[Stored data]

────

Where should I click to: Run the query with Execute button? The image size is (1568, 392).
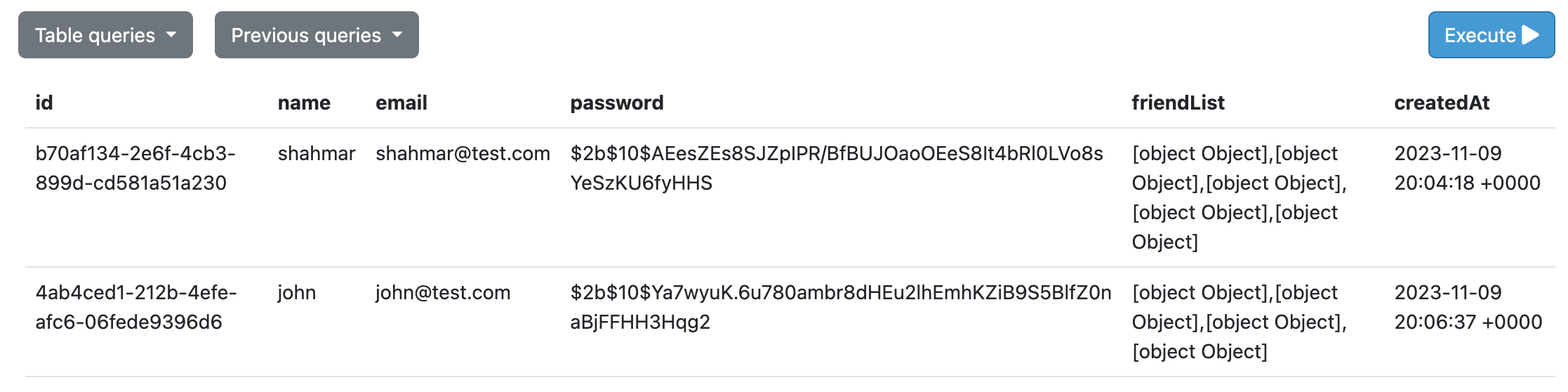[x=1491, y=34]
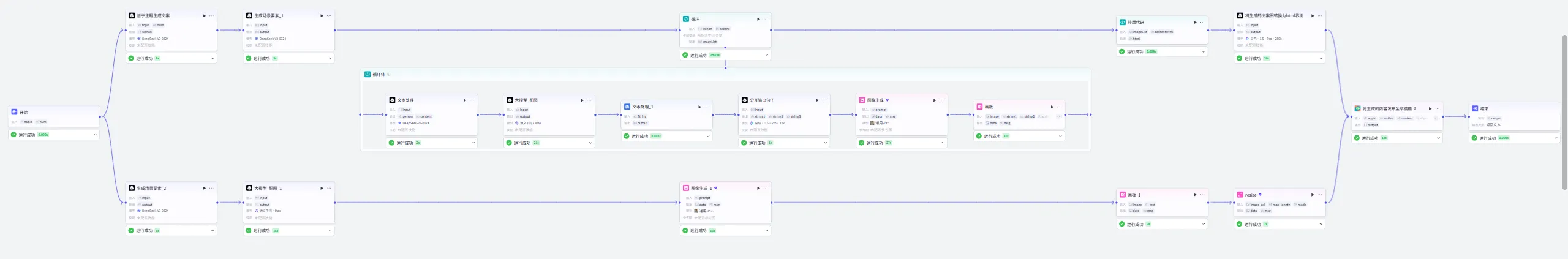This screenshot has width=1568, height=259.
Task: Select the 生成场景要素_2 node title
Action: click(x=151, y=189)
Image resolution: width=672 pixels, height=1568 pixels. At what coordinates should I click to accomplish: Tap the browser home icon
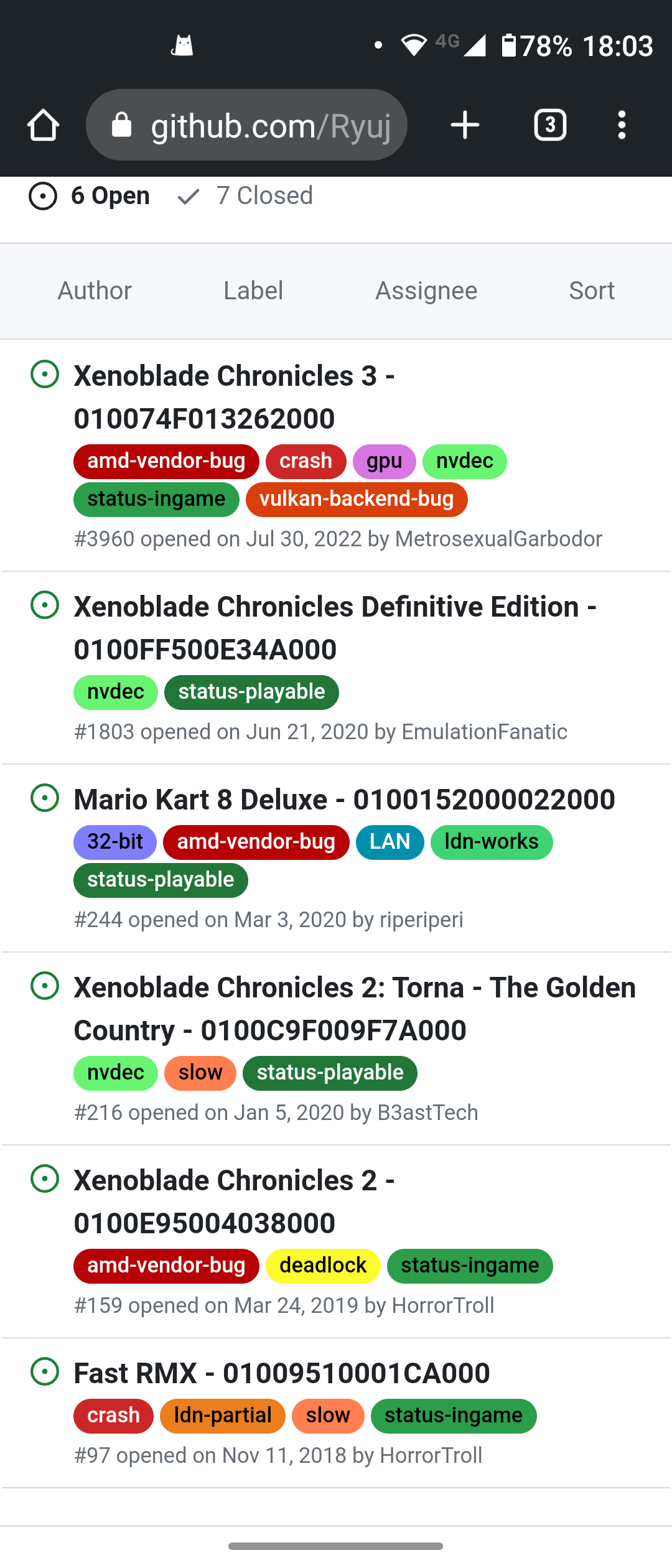pyautogui.click(x=43, y=125)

────

Work request:
With the pictures left out, write out exactly the lines from the line containing "Image resolution: width=672" through the last line of the entries above, both ends included, and no others.

Exercise solution:
Image resolution: width=672 pixels, height=1568 pixels. At what coordinates should I click to accomplish: Tap the browser home icon
pyautogui.click(x=43, y=125)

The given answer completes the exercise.